→ **To-do list**:
- a) Repeat the Spark on Kubernetes passage word for word, between "While these clusters" and "running a process.", inclusive.
- b) Pick up the Flyte Spark passage where it stops and keep writing it.

→ **Given passage**:
···

Spark¶

Tags: Spark, Integration, DistributedComputing, Data, Advanced

Flyte has the capability to directly execute Spark jobs on a Kubernetes Cluster. The cluster handles the lifecycle, initiation and termination of virtual clusters. It harnesses the open-source Spark on Kubernetes operator and can be enabled without requiring any service subscription. This functionality is akin to operating a transient spark cluster — a cluster type established specifically for a Spark job and taken down upon completion.

While these clusters are optimal for production workloads, they do come with the additional cost of setup and teardown. In the Flyte environment, this cost is spread out over time due to the swiftness of creating pods compared to a full machine. However, keep in mind that the performance might be impacted by the need to download Docker images, and starting a pod is not as immediate as running a process.

With Flytekit, you can compose PySpark code natively as a task. The Spark cluster will be automatically configured using the specified Spark configuration. The examples provided in this section offer a hands-on tutorial for writing PySpark tasks.

···

→ **Entries provided**:

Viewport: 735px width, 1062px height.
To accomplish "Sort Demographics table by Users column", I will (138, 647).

···

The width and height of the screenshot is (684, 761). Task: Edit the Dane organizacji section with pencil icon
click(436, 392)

···

→ **Task-by-task answers**:
- a)
While these clusters are optimal for production workloads, they do come with the additional cost of setup and teardown. In the Flyte environment, this cost is spread out over time due to the swiftness of creating pods compared to a full machine. However, keep in mind that the performance might be impacted by the need to download Docker images, and starting a pod is not as immediate as running a process.

- b)
Note

This plugin has been rigorously tested at scale, successfully managing more than 100,000 Spark Jobs through Flyte at Lyft. However, please bear in mind that this functionality requires a significant Kubernetes capacity and meticulous configuration.

For optimal results, we highly recommend adopting the multi-cluster mode. Additionally, consider enabling resource quotas for Spark Jobs that are both large in scale and executed frequently.

Nonetheless, it is important to note that extremely short-duration jobs might not be the best fit for this setup. In such cases, utilizing a pre-spawned cluster could be more advantageous. A job can be considered “short” if its runtime is less than 2 to 3 minutes. In these situations, the cost of initializing pods might outweigh the actual execution cost.

Why use Kubernetes Spark?¶

Managing Python dependencies can be challenging, but Flyte simplifies the process by enabling easy versioning and management of dependencies through containers. The Kubernetes Spark plugin extends the benefits of containerization to Spark without requiring the management of specialized Spark clusters.

Pros:

Simple to get started, providing complete isolation between workloads.
Each job runs in isolation with its own virtual cluster, eliminating the complexities of dependency management.
Flyte takes care of all the management tasks.

Cons:

Short-running, bursty jobs may not be the best fit due to container overhead.
Interactive Spark capabilities are not available with Flyte Kubernetes Dask; instead, it is better suited for running adhoc and scheduled jobs.

Implementation details¶

Step 1: Deploy Spark plugin in the Flyte backend¶

Flyte Spark employs the Spark on K8s operator in conjunction with a bespoke Flyte Spark Plugin.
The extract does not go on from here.